Therapies for Inflammatory Bowel Disease Do Not Pose Additional Risks for Adverse Outcomes of SARS-CoV-2 Infection

An IG-IBD Study

Cristina Bezzio; Alessandro Armuzzi; Federica Furfaro; Sandro Ardizzone; Monica Milla; Sonia Carparelli; Ambrogio Orlando; Flavio Andrea Caprioli; Fabiana Castiglione; Chiara Viganò; Davide Giuseppe Ribaldone; Fabiana Zingone; Rita Monterubbianesi; Nicola Imperatore; Stefano Festa; Marco Daperno; Ludovica Scucchi; Antonio Ferronato; Luca Pastorelli; Paola Balestrieri; Chiara Ricci; Maria Cappello; Carla Felice; Gionata Fiorino; Simone Saibeni


Aliment Pharmacol Ther. 2021;54(11_12):1432-1441. 

In This Article


Over the past year, severe acute respiratory syndrome coronavirus 2 (SARS-CoV-2) has rapidly spread around the world.[1] Research into the pathology of SARS-CoV-2-induced coronavirus disease 2019 (COVID-19) has revealed that the immune system plays two crucial roles in the infection: it controls viral replication in the early stage, and it overproduces pro-inflammatory cytokines in patients who go on to develop severe disease.[2] Thus, physicians who care for patients with immune-mediated inflammatory diseases (IMID) are concerned about the impact that COVID-19 could have on these patients.

Like all IMIDs, the two main types of inflammatory bowel disease (IBD), namely ulcerative colitis (UC) and Crohn's disease, are characterised by an abnormal functioning of the innate and adaptive immune systems, leading to a chronic, progressive condition.
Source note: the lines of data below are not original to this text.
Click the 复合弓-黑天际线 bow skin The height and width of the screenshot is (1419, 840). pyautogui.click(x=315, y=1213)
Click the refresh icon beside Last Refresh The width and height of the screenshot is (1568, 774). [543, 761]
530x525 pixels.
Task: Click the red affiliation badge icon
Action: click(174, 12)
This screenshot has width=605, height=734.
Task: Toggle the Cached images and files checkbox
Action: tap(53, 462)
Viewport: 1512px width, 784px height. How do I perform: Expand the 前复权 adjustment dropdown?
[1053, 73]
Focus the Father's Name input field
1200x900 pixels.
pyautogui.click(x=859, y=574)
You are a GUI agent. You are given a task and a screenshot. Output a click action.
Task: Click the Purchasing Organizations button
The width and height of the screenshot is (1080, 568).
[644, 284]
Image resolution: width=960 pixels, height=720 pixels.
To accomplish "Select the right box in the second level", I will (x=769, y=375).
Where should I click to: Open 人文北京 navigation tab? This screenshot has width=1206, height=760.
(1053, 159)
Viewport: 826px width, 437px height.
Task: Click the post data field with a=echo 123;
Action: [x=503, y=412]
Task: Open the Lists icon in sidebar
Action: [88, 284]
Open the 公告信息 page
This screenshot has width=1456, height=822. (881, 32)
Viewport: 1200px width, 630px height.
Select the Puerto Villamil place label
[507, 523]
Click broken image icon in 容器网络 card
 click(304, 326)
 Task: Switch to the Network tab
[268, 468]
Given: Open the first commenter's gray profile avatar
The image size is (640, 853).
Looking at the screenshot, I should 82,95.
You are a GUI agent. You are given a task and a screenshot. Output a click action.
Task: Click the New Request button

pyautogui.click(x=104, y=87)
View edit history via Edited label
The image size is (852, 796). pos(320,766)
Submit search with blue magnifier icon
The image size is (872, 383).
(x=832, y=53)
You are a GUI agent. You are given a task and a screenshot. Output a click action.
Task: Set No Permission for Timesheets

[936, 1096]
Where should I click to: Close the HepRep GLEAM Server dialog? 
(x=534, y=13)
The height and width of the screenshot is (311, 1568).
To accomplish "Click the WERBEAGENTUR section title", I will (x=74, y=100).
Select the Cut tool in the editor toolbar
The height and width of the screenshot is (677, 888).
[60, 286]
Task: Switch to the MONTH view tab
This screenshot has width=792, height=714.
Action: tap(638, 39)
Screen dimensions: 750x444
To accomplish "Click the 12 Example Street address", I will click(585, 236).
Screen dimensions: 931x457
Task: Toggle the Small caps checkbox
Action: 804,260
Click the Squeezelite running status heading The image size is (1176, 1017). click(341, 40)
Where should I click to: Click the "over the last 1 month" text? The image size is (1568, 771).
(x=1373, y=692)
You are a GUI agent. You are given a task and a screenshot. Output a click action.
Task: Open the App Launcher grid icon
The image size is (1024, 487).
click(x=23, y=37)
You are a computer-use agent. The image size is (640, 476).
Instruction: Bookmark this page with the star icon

From emerging data, the incidence and prevalence of SARS-CoV-2 infection in IBD patients are not different from those in the general population.[3–7] Additionally, the prevalence of adverse COVID-19 outcomes, namely pneumonia, hospitalisation, intensive care unit admission and death, appears to be similar to that in the general population.[4–9] Numerous studies that investigated risk factors for adverse COVID-19 outcomes in IBD patients concordantly found similarities with those in the general population, namely older age[6–12] and presence of comorbidities.[3,6,8–10,12,13] However, in the assessment of IBD-related factors, discordant results were obtained. For example, some studies reported that disease activity was a risk factors for adverse outcomes of SARS-CoV-2 infection,[9,12] while other studies identified treatment with corticosteroids,[8,11,14] aminosalicylates,[11,13] and thiopurines (alone or in combination with anti-TNF-α agents)[13] as risk factors. These discrepancies may be due to insufficient numbers of cases or differences in epidemiological methodology.

The ongoing SARS-CoV-2 vaccination program has also raised an important clinical question about the eligibility of IBD patients for priority access to primary vaccination and booster doses. On one hand, this decision could be supported by evidence of a lower serological response to vaccines or natural infection, related to either IBD itself[15] or IBD therapies, namely anti-TNF agents.[16,17] On the other hand, if priority access is granted to people at higher risk of adverse COVID-19 outcomes, should this apply to some or all IBD patients? To answer this question, this observational study investigated risk factors for adverse COVID-19 outcomes in a large, nation-wide cohort of IBD patients, and used multivariable analyses to build indices to identify patients at the relatively highest risk.